Do short stories allow you to do something different from novels? There’s certainly a sustained playfulness throughout this collection.
Play is central to all my writing. A great friend of mine, also a writer – Sergio Pitol – said that every time I got too close to realism, he had the feeling I was playing with dynamite.

In A Permanent Home, your protagonist talks of “believing in a fiction that one knows to be fiction, aware that this is all that exists”. Do you mistrust notions of reality or just like to subvert them?
When you write fiction, you have not only to believe in it yourself, you also have to make it credible to the reader. The art of fiction is based on that paradox. Or is that simply how we exist in the world, always balanced on that same paradox? Simultaneously dead and alive? As for reality, I would say that there are as many realities as there are points of view.

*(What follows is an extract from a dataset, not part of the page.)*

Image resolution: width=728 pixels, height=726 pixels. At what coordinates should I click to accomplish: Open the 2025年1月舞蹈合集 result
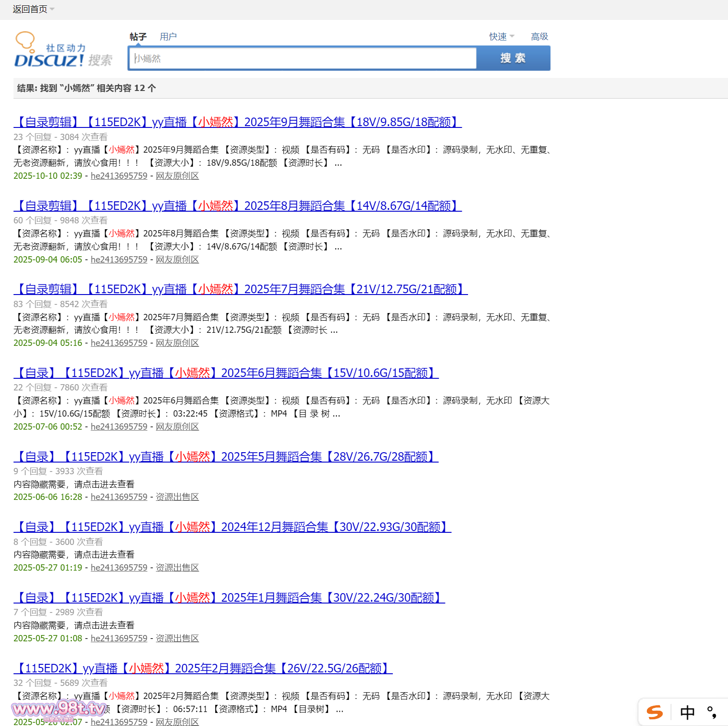tap(229, 598)
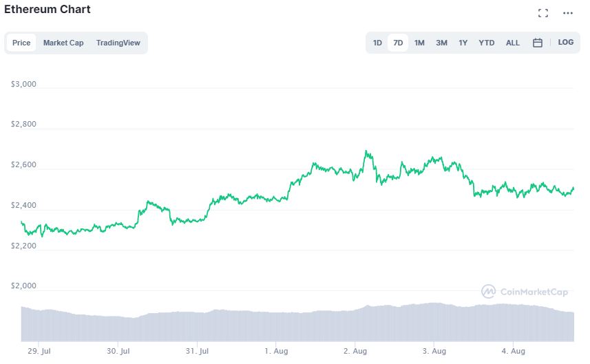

Someone in love is both “vampire and martyr”, you write in the title story. Is love always about extremes?
In love there are always two opposing poles, happiness and unhappiness. However, I think that when I said that someone who’s in love is both vampire and martyr, I was simply making an allusion to the sometimes very Christian nature of the city in which the story is set – Seville.

Did you consciously set out to be literary as a writer – in the sense of invoking and discussing other authors – or did it develop naturally?
I think I feel a certain sympathy for other writers, especially the ones who are suicidal, alcoholic, mad or doomed, because they’re the writers I like best. I’ve always tried to write like them, to create an equally tragic vision of the human condition and of how close we all are to the edge of the abyss, but without having to suffer intellectually as they did and without ending up as another Pale King.

What does the urban landscape offer you as a writer?
Anyone who knows me knows that I find the beauty of the countryside positively soporific. In the city, on the other hand, I feel that I come face to face with poetry. I still remember the misty winter morning in New York when I realised there was no reason to dismiss the green jewel shining among the branches just because it was a traffic light.

What does a writer hope for from their translator?
I want a translator to respect the voice in my books, which is always a rather humble, helpless, modest voice. I realise that my voice, so full of quotations and cultural references, can – if translated too “academically” – appear pedantic. That’s the great danger.